How Airbnb Earned Me $20,000 And A Restraining Order From My Landlord - timjahn
http://www.fastcompany.com/1839465/how-airbnb-earned-me-20000-and-legal-action-from-my-landlord
======
hack_edu
Again and again, people who use Airbnb to 'hack' the rental market get little
sympathy from me when the chickens come to roost. If your landlord was
interested in running a tenement home/boarding house/hotel, they wouldn't sign
you into a year-long lease. Also, and I know this has been hashed out before
on these comment threads but he's grossing $30k a year on the back of his
landlord. The landlord has every right to be upset and take action.

The author of the post seems shocked that he's in violation of anything.
Perhaps he'd like to share excerpts of his lease before he feigns such shock.

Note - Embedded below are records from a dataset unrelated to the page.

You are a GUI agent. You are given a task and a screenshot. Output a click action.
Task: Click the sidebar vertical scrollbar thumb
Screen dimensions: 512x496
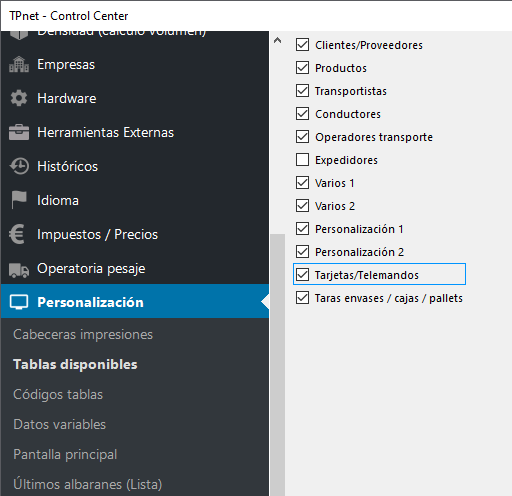click(x=277, y=365)
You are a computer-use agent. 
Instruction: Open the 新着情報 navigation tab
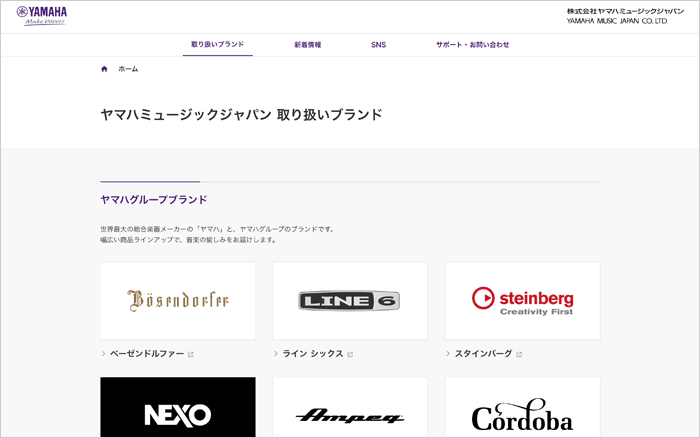pyautogui.click(x=307, y=45)
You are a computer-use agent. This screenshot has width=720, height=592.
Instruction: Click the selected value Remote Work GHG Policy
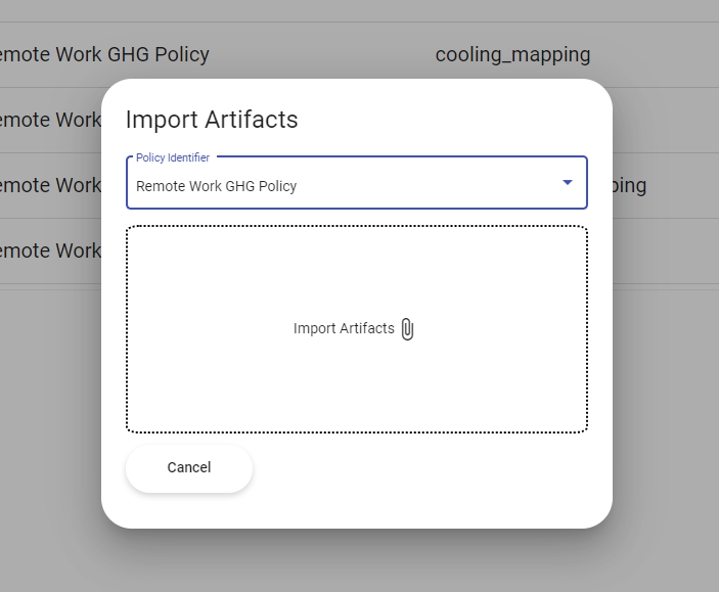click(216, 186)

Come on, the guy lives alone in a 3+ bedroom apartment in Brooklyn. We all
know he signed that lease specifically to run a pseudo-hotel business under
the guise of an Airbnb profile. He whines that he can't afford to live in the
New York rental market without roommates; so get roommates or move somewhere
cheaper.

BTW, the author is a professional writer who (gasp!) has a brand new startup
to plug.

edit: It sounds like this guy has a sincere love for the experiences and
newfound social life he's found when acting as an ambassador for his city. His
heart is in the right place. He would make a great Couchsurfing host and
probably make even greater, long-lasting relationships.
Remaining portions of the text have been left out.